After leaving the Slade to pursue an independent course of study in Italy, she returned to London to begin her career as an active painter and exhibitor. Evelyn first exhibited her work at the Dudley Gallery in 1876 with her painting St. Catherine of Alexandria (1873/5). Following this, she was one of the few female artists invited to be an exhibitor at the new Grosvenor Gallery in 1877 where her painting Ariadne in Naxos (1877) was displayed in the company of works by Spencer Stanhope, Edward Burne-Jones and George Frederick Watts.
In the early 1880s, Evelyn moved her studio from her family home in Bryanston Square to the popular Trafalgar Studios in Manresa Road, Chelsea. During this period, she lived as a professional artist in London with periodic trips to Italy where she would absorb the influences of the early Italian masters. While it is likely that she spent much of this period of her life perfecting her craft, she also took an active part in the artistic/social scene of the day. With friends such as Violet Paget, Emily Susan Ford, Margaret Burne-Jones and Mary De Morgan, she attended the theatre, Royal Academy openings and art studio open-house events.
Some time during the mid 1880s she met the ceramic designer William De Morgan (1839-1917) and his family. This introduction to the bohemian and intellectual De Morgan family was clearly a turning point in her life. Her future mother-in-law, the spiritualist and social activist Sophia Frend De Morgan (1809-1892) became her informal mentor, helping to further develop the younger woman’s interest in spiritualist practices and in social reform.
In 1887 Evelyn married William De Morgan. Despite the age difference theirs was a harmonious and mutually supportive marriage. In addition to their artistic pursuits, they shared a well-documented sense of humour and an idealistic spirit. Their mutual interests included social reform, spiritualism and music. Evelyn provided financial and moral support for her husband’s pottery business, which though successful required much capital.

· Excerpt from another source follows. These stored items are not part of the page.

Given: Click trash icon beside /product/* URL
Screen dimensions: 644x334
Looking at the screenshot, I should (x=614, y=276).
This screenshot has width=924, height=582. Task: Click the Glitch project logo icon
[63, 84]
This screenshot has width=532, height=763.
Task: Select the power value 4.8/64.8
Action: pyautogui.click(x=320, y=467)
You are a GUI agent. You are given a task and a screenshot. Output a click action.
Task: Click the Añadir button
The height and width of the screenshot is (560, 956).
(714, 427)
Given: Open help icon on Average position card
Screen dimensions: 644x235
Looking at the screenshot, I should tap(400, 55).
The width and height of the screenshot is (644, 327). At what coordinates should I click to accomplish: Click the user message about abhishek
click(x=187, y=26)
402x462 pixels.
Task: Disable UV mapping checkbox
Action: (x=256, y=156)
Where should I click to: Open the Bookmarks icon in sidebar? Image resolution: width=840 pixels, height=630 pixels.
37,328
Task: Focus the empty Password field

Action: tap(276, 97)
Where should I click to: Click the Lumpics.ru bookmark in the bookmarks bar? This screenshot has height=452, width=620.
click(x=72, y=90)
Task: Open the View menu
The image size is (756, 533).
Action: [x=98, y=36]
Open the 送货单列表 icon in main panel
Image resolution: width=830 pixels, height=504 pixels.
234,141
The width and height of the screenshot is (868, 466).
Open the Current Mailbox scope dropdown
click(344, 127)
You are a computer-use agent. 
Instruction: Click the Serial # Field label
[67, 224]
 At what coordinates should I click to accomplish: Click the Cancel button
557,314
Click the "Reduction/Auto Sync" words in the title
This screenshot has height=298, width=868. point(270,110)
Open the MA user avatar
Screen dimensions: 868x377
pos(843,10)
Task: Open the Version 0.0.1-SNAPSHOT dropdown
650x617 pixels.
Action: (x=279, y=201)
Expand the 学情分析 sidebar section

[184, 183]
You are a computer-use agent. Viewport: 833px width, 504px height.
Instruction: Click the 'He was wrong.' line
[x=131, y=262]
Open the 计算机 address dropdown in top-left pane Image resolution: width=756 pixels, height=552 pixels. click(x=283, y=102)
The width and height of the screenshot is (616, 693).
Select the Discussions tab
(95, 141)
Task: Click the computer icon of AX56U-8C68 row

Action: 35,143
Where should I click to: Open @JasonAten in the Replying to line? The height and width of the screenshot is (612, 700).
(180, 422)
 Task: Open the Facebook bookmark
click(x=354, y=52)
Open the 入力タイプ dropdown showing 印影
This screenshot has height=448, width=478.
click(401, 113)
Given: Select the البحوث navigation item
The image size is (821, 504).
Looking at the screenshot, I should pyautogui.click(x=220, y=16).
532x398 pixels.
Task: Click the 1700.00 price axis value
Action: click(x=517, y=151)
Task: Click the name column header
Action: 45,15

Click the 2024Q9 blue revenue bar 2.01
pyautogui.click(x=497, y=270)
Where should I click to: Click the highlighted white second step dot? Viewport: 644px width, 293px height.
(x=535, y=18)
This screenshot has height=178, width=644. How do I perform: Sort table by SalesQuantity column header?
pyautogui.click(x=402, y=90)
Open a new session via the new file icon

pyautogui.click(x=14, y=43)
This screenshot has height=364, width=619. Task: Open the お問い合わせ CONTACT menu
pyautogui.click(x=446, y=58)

From the early 1890s, in the interest of William’s health, Evelyn enthusiastically accompanied him on extended stays to Florence every winter. As fellow artists, they led an idyllic life in Italy: Evelyn created her pictures, while William worked on his ceramic designs with the Italian painters he had hired. The De Morgans spent their weekends in the hills above Florence, at the sumptuous Bellosguardo villa where Spencer Stanhope had made his permanent home.